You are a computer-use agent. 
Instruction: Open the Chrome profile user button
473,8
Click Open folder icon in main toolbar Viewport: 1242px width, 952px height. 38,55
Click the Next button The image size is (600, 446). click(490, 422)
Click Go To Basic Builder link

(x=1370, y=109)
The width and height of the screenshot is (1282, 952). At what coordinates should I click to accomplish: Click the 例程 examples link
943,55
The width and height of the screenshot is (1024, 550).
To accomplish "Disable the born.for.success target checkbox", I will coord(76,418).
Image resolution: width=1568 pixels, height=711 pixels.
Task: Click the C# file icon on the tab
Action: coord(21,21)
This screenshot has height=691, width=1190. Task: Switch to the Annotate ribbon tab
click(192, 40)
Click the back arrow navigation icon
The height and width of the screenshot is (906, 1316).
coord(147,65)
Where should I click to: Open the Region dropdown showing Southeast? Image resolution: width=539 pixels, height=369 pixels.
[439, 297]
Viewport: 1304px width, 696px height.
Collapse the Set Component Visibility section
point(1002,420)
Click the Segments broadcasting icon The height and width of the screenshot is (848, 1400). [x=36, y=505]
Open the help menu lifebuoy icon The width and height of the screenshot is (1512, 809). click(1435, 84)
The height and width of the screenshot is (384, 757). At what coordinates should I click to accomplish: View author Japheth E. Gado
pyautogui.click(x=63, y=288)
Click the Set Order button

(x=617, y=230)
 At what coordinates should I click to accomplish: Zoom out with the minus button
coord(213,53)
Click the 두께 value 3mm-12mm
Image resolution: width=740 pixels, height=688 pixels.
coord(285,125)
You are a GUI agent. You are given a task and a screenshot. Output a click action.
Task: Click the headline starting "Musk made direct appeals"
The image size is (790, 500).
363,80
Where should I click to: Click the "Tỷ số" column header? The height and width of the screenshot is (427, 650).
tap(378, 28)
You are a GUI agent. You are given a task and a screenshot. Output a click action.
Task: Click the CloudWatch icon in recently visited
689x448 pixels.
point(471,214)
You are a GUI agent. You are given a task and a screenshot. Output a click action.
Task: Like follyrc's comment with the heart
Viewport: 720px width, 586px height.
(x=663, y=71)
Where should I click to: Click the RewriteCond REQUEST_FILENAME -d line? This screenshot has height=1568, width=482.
━━━━━━━━━━━━━━━━━━━━
- _EXERCISE GOAL_:
Transcribe all of the items above word for word.

- _EXERCISE ANSWER_:
You are a computer-use agent. 
Instruction: Open the Chrome profile user button
473,8
Click Open folder icon in main toolbar Viewport: 1242px width, 952px height. 38,55
Click the Next button The image size is (600, 446). click(490, 422)
Click Go To Basic Builder link

(x=1370, y=109)
The width and height of the screenshot is (1282, 952). At what coordinates should I click to accomplish: Click the 例程 examples link
943,55
The width and height of the screenshot is (1024, 550).
To accomplish "Disable the born.for.success target checkbox", I will coord(76,418).
Image resolution: width=1568 pixels, height=711 pixels.
Task: Click the C# file icon on the tab
Action: coord(21,21)
This screenshot has height=691, width=1190. Task: Switch to the Annotate ribbon tab
click(192, 40)
Click the back arrow navigation icon
The height and width of the screenshot is (906, 1316).
coord(147,65)
Where should I click to: Open the Region dropdown showing Southeast? Image resolution: width=539 pixels, height=369 pixels.
[439, 297]
Viewport: 1304px width, 696px height.
Collapse the Set Component Visibility section
point(1002,420)
Click the Segments broadcasting icon The height and width of the screenshot is (848, 1400). [x=36, y=505]
Open the help menu lifebuoy icon The width and height of the screenshot is (1512, 809). click(1435, 84)
The height and width of the screenshot is (384, 757). At what coordinates should I click to accomplish: View author Japheth E. Gado
pyautogui.click(x=63, y=288)
Click the Set Order button

(x=617, y=230)
 At what coordinates should I click to accomplish: Zoom out with the minus button
coord(213,53)
Click the 두께 value 3mm-12mm
Image resolution: width=740 pixels, height=688 pixels.
coord(285,125)
You are a GUI agent. You are given a task and a screenshot. Output a click action.
Task: Click the headline starting "Musk made direct appeals"
The image size is (790, 500).
363,80
Where should I click to: Click the "Tỷ số" column header? The height and width of the screenshot is (427, 650).
tap(378, 28)
You are a GUI agent. You are given a task and a screenshot. Output a click action.
Task: Click the CloudWatch icon in recently visited
689x448 pixels.
point(471,214)
You are a GUI agent. You are given a task and a screenshot. Output a click action.
Task: Like follyrc's comment with the heart
Viewport: 720px width, 586px height.
(x=663, y=71)
Where should I click to: Click the RewriteCond REQUEST_FILENAME -d line? This screenshot has height=1568, width=482.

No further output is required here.